Le film n’évite pas les clichés les plus faciles pendant ses 49 minutes, en commençant par le personnage de Russell, Marlee, qui dévore le film « Taken » et une boîte de Cheez-Its. (La tendance de Marlee à grignoter est un running gag délicieux). Mais c’est la façon dont Gray utilise ces éléments et d’autres coups de pinceau colorés dans l’histoire de Russell pour dépeindre un personnage confronté à une crise nerveuse qui élève son film au-delà de la parodie dans le domaine d’Hitchcock – auquel il fait même référence. Gray fait preuve de habileté en caricaturant l’histoire d’amour entre Russell et son ex Thomar Simmons, que le public a fini par voir comme la véritable cible du coup de Russell ; tandis que Marlee agit dans un désespoir apparent de chagrin d’amour, les conseils de Steven Harvey, l’animateur de l’émission « Family Feud », diffusés à la radio de sa voiture, jouent sur sa relation.

Gray, bien qu’étant sensible à la situation de Russell, a été délibérément prudent pour ne pas faire un film qui se moque d’elle. « L’objectif n’était pas de se moquer de qui que ce soit », dit-il. « Il s’agissait de raconter l’histoire telle qu’elle était ». De plus, après que l’histoire initiale ait entraîné tant de personnes dans une course effrénée en si peu de temps, Gray a supposé que ceux qui avaient vécu ce test de stress national étaient prêts à souffler.

Pourtant, c’est seulement lorsque sa femme, Reena Ranae, infirmière intérimaire, lui a parlé des réactions passionnées de sa profession à Russell, une étudiante en soins infirmiers se faisant passer pour une véritable infirmière, que Gray a décidé de faire le film sur Russell. Et puis Ranae a décidé qu’elle devrait être celle qui jouerait le rôle principal, bien qu’elle n’ait jamais joué auparavant. Tous les autres acteurs de la distribution ont été trouvés via un appel sur les réseaux sociaux.

Inspiré pour la réalisation après avoir été figurant dans une saison de « The Wire », Gray a fait de ce projet cinématographique une affaire de famille, assumant le rôle de Mike, le sosie de Thomar Simmons, face à Ranae. (La scène de sexe d’ouverture a probablement fait détourner le regard de ses parents et de ses beaux-parents). Tournant des scènes entre leur domicile et le spa médical de Ranae, Gray estime avoir dépensé environ 500 dollars au total pour la production, une grande partie de cette somme ayant été consacrée à une nuit de location dans un hôtel Red Roof Inn.

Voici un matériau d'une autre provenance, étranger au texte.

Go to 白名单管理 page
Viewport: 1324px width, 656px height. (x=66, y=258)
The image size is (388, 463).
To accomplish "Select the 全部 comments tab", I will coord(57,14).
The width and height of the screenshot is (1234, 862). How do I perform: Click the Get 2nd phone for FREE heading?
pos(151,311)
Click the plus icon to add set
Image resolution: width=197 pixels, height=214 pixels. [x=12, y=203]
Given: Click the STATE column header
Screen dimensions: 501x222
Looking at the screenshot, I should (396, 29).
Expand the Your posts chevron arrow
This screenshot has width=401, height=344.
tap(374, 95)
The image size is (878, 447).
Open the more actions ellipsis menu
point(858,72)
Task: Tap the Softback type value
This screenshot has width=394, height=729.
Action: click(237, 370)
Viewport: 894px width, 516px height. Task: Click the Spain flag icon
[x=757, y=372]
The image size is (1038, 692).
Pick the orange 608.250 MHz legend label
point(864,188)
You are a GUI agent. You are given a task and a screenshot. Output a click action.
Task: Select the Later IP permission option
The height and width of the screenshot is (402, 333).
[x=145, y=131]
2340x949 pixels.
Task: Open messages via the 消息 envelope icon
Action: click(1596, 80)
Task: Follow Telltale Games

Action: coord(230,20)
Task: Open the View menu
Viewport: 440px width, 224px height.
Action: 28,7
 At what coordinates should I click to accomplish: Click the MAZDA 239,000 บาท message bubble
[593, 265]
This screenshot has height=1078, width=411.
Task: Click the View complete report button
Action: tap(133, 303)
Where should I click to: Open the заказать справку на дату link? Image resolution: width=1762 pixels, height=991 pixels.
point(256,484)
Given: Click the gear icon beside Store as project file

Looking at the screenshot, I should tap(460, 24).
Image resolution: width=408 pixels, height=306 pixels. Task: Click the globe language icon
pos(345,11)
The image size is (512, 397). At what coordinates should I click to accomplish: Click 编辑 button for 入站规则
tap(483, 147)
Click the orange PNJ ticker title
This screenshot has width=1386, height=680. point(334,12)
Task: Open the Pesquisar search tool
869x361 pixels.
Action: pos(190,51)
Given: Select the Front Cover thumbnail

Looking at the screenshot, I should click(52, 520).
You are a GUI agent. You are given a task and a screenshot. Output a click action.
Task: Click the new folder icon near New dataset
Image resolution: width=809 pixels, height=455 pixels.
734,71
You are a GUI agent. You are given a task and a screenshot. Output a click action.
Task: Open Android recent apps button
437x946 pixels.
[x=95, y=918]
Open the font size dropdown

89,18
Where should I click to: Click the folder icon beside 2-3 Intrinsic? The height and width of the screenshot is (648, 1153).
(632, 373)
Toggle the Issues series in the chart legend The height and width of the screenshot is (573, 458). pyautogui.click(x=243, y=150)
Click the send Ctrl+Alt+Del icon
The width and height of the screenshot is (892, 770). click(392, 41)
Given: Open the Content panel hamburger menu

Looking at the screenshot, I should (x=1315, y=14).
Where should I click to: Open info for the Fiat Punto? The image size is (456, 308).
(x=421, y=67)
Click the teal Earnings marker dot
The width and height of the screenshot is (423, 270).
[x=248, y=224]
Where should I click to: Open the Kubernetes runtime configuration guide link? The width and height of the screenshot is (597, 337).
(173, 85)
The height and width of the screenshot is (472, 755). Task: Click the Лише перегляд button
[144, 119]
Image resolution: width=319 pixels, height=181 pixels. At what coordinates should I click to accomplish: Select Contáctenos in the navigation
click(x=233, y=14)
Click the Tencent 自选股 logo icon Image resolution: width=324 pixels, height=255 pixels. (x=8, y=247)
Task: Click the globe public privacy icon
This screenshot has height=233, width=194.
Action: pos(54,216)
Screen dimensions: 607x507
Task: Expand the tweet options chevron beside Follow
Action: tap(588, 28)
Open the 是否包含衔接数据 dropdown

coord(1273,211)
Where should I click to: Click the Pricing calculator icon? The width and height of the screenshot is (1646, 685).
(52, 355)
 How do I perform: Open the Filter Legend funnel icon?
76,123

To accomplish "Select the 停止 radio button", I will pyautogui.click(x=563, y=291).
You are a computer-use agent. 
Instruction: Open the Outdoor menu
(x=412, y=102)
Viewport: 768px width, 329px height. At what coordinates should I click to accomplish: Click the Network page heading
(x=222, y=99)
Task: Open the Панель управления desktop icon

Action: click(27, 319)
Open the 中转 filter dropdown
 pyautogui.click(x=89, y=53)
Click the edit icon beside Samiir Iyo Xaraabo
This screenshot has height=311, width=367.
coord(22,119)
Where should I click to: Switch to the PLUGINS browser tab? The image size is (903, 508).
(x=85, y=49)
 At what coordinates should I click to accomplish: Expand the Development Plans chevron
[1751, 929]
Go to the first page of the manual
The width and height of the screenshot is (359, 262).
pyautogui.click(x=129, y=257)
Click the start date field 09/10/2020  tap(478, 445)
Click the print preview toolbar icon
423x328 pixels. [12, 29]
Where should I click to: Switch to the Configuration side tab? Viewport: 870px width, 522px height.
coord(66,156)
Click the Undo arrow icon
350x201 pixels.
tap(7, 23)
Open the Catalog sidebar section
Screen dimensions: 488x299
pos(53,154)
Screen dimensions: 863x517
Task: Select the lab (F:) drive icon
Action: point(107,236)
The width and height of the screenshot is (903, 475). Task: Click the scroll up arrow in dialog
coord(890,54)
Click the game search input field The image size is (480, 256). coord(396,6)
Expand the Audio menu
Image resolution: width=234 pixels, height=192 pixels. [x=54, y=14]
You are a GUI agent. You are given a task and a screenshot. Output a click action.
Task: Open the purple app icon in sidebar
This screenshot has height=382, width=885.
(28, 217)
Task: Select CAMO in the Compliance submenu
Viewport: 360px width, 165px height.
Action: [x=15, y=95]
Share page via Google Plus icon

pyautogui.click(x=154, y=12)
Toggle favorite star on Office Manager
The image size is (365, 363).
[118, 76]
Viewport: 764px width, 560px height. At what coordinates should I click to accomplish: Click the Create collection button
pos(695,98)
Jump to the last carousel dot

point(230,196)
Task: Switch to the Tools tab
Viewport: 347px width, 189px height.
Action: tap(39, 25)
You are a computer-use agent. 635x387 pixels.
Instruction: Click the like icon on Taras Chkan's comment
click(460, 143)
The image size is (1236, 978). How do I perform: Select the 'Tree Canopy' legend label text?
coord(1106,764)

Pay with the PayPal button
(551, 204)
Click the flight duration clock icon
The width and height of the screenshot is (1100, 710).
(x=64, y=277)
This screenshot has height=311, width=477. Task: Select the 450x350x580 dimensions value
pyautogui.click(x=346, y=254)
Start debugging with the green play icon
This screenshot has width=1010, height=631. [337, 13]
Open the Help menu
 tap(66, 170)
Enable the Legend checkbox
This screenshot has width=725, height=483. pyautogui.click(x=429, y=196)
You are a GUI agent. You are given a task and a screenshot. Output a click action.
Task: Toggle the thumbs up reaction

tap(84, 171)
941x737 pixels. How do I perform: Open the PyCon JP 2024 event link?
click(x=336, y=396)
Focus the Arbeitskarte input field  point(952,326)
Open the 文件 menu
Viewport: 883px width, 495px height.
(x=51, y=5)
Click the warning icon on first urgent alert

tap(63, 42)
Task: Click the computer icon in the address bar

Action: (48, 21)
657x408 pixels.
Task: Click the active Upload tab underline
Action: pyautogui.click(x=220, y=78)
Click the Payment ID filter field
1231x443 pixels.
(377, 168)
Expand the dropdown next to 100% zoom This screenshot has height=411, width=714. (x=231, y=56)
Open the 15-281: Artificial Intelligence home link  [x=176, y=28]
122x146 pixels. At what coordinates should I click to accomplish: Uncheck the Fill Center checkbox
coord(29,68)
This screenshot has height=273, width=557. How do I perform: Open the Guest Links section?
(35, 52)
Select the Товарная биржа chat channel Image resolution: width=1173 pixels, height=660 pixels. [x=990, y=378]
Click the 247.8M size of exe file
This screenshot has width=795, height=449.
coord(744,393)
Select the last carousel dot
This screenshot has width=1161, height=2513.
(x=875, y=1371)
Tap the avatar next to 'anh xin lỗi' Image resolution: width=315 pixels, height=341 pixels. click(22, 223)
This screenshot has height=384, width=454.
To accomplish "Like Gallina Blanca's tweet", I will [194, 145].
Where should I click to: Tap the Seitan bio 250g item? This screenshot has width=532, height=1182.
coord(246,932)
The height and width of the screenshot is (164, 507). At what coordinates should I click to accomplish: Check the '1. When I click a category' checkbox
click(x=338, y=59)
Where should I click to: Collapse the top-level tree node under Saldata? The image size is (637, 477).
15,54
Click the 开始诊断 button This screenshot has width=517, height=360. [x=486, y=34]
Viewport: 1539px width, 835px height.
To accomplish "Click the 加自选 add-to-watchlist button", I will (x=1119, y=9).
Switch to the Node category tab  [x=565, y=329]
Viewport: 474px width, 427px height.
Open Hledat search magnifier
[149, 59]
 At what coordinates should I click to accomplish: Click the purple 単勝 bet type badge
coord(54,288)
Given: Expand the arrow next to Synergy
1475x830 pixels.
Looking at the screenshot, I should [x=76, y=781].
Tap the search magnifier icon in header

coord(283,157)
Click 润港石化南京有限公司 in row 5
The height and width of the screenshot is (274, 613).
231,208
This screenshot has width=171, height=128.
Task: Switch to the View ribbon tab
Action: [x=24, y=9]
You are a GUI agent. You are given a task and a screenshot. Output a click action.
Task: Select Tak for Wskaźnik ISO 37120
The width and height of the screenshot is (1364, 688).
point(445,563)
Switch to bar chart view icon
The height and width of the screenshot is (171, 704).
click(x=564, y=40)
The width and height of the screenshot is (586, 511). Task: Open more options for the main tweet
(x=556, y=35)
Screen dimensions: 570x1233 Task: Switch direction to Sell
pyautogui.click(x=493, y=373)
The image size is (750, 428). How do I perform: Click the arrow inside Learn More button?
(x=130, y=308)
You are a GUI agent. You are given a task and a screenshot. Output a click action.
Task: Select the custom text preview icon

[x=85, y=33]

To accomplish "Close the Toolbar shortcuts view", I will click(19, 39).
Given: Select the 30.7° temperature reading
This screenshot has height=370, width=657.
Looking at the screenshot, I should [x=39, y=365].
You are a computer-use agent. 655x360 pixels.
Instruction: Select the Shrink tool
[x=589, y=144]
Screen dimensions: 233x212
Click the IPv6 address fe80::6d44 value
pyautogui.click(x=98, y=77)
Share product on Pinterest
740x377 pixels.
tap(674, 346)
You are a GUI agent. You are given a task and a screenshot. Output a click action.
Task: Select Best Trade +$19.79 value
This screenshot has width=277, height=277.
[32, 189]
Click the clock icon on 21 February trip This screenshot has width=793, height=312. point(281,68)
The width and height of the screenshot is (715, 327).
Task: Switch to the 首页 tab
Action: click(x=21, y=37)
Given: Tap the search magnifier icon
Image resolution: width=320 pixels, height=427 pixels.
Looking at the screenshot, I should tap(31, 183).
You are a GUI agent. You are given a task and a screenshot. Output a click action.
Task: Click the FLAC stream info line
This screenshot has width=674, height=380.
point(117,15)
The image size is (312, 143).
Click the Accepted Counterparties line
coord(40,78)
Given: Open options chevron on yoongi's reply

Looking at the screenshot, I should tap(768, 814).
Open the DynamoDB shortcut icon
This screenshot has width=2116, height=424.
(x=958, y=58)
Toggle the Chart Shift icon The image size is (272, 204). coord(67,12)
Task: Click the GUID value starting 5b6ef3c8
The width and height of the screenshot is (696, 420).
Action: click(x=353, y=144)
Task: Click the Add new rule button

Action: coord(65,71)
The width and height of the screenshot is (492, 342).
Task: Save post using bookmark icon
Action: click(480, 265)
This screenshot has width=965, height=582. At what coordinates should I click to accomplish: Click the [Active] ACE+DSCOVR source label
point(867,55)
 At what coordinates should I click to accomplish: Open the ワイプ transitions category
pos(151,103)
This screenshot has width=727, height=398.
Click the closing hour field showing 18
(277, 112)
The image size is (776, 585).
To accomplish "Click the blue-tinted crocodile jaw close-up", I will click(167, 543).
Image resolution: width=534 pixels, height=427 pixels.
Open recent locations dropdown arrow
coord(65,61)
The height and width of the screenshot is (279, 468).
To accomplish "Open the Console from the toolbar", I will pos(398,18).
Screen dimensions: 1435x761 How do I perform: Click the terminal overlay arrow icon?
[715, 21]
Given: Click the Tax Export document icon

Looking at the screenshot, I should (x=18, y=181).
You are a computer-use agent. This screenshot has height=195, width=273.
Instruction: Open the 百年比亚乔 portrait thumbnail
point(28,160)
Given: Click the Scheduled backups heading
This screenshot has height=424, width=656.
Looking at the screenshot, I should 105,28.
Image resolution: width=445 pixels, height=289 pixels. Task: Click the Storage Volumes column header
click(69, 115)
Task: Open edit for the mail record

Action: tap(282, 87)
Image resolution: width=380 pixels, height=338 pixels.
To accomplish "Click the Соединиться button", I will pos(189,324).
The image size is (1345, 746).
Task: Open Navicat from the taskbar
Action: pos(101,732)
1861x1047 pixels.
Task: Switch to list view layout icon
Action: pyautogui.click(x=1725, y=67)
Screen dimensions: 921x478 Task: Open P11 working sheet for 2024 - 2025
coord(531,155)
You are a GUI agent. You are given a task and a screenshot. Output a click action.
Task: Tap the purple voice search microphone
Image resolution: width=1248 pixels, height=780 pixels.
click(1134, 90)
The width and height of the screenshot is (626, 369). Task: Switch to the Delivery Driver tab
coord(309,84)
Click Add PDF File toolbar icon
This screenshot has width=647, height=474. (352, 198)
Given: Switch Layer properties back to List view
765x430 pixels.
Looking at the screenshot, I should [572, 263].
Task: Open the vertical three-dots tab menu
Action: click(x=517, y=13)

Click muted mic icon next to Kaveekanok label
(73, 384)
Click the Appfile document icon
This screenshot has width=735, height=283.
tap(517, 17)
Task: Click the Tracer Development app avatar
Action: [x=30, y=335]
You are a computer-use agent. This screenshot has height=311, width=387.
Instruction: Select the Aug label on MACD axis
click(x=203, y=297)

Au cours de quatre jours, Gray affirme que le couple a tourné « discrètement » le film avec leurs trois jeunes enfants, dont un bébé d’un mois qui apparaît brièvement. « C’était un défi », ajoute-t-il, « mais je voulais terminer cela rapidement, tant que c’était encore une tendance ».

De manière assez naturelle, le film s’est frayé un chemin depuis un simple post Facebook sur le Shade Room, Hollywood Unlocked et d’autres médias populaires de la culture noire. Alors que les cinéphiles sérieux n’étaient pas enclins à donner « Nurse » plus de deux étoiles, les spectateurs occasionnels qui s’y sont plongés en quête de divertissement du week-end ont vu leurs attentes pleinement satisfaites. Le film a particulièrement bien fonctionné sur TikTok, où les extraits et les critiques ont été accueillis par des emojis pleurant de rire. « Elle avait des strip-teaseuses, des bébés et la police », a noté un critique. « J’adore ça. J’adore quand nous ne prenons rien au sérieux ».

Entre-temps, Gray travaille sur une suite, « The Nurse That Saw the Baby on the Highway and Returns » – une méta-réponse qui suit Marlee alors qu’elle fait face aux répercussions de l’incident. « Je vais tourner à nouveau le film où le personnage de Marlee découvre que quelqu’un a fait un film sur elle », déclare Gray, prêt à défendre son film devant les critiques qui pourraient le trouver de mauvais goût. « Si on y réfléchit bien, nous ne sommes tous qu’à un moment d’un mauvais choix qui peut tout ruiner. C’est tous les jours. Les histoires ne peuvent pas être plus universelles que ça ».